Copy word for word the lines from the one containing "This screenshot has" up to and including the one containing "center [953, 86].".

• Stored records
■ ■ ■ ■ ■ ■ ■

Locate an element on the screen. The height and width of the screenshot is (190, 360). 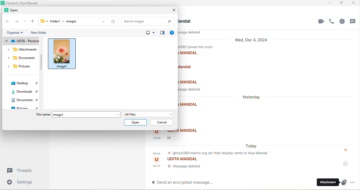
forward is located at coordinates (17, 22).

■ ■ ■ ■ ■ ■ ■

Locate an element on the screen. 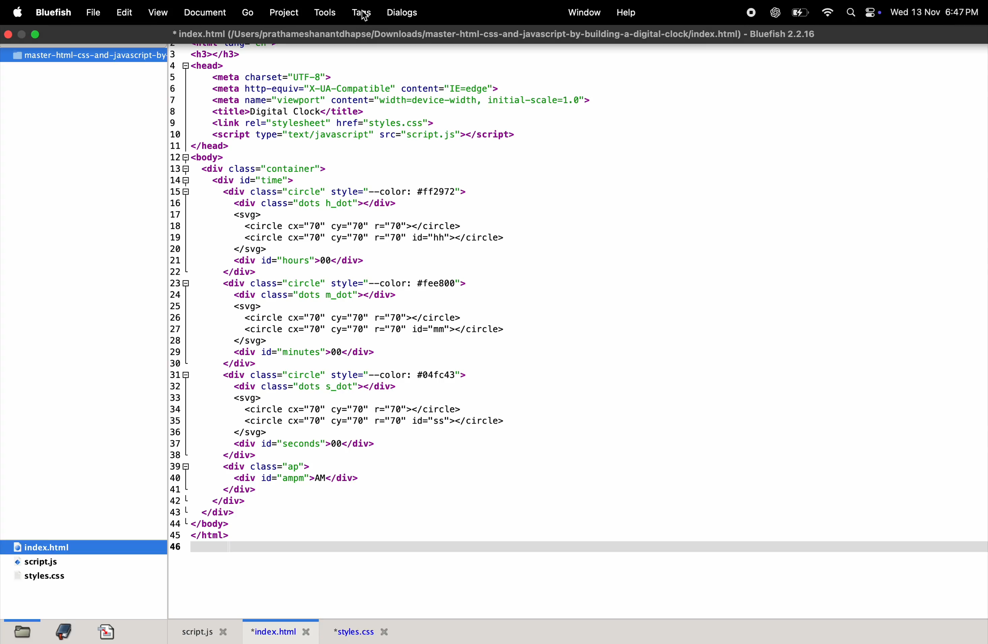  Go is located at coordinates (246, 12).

■ ■ ■ ■ ■ ■ ■

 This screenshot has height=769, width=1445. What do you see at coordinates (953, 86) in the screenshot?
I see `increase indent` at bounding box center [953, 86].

■ ■ ■ ■ ■ ■ ■

• Written solution
 This screenshot has height=769, width=1445. What do you see at coordinates (953, 86) in the screenshot?
I see `increase indent` at bounding box center [953, 86].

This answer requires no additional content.